By Aaron Hagstrom in New York | chinadaily.com.cn | Updated: 2018-03-21 22:40

A total of 352 condominium units will be built at the Waldorf Astoria hotel in midtown Manhattan, fewer than its new owner had planned, and real estate industry executives say they may sell at high prices.

An affiliate of Anbang, which acquired the iconic hotel on Park Avenue for $1.95 billion in 2014, on Monday, filed an offering plan for the "The Towers at 301 Park Avenue" on the website of the New York state attorney general's office. No prices were listed. The sponsor is AB Stable LLC, according to the Real Deal.

Anbang bought the Waldorf from Hilton Hotel Group when there was a rise in Chinese investment in US real estate.

China's insurance regulator seized control of Anbang in February. It said Anbang had violated regulations, putting into question its ability to pay insurance claims. The move caused concern in the New York real estate sector over whether the hotel's conversion plans made last year would proceed.

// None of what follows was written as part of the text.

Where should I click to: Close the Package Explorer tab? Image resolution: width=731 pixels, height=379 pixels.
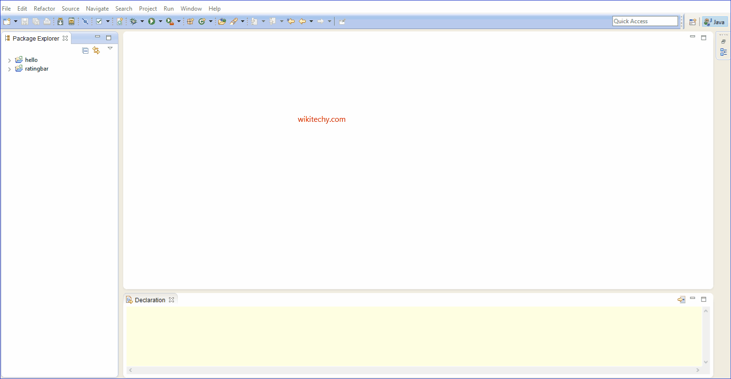pos(65,38)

According to the filing, the number of condos planned for the Waldorf is fewer than the 409 that Anbang envisioned last year when it filed a "test-the-market" condo application.

The lower number of condo units may be due to the luxury market slowing at the end of 2017. Median sales price for luxury condo units were down 13.2 percent to $5.7 million during 2017's fourth quarter, according to Miller Samuel real estate appraisers and consultants.

But the condo market is back on pace, according to Douglas Wagner, director of Brokerage Services at Bond New York.

He said a typical two-bedroom condo is 1,400 square feet, which cost $4.2 million at a price closer to $3,000 per square foot in some cases. The most expensive apartment on Billionaire's Row – the ultra-luxury residential skyscrapers constructed or in development on West 57th Street -- sold for about $100 million.

"I wouldn't be surprised if all the condos are north of $2,500 and close to $3,000 per square foot," he said. "And for the most luxurious units, I wouldn't be surprised if the sponsor were to price them like some of the Billionaire's Row stuff."

"Because it is such a landmark address, there is underlying justification to charge a premium," he added.

Wagner said changing the name of the Waldorf would give it an "updated identity''.

"Anyone who knows New York knows that that is the Waldorf Astoria," Wagner said. "To change the name gets out of the expectation that it's a hotel and more into the idea that it is a destination condominium residence."

Martin Heistein, an attorney with Belkin Burden Wenig & Goldman, LLP, said that he understands that Anbang is taking advantage of a tax exemption known as 421a that could possibly make condo sales easier and more lucrative. "Most of the real estate offerings say they are subject to 421a for period of 10 or 12 years, and this reduces the building's property taxes," he said.

In March 2017, Anbang, begin a three-year conversion of 1,413 rooms into several hundred condos and fewer hotel rooms. According to construction plans filed with the city's Department of Buildings, condos will be located on floors 14 through 43. Floors 14 and 15 will have 28 units each. Higher floors will have fewer units: floors 40, 41 and 42 will have two units a piece.

China's insurance regulator said that Anbang would be overseen for a year by a group that included China's central bank, its securities and banking regulators, the country's foreign exchange regulator and other government agencies.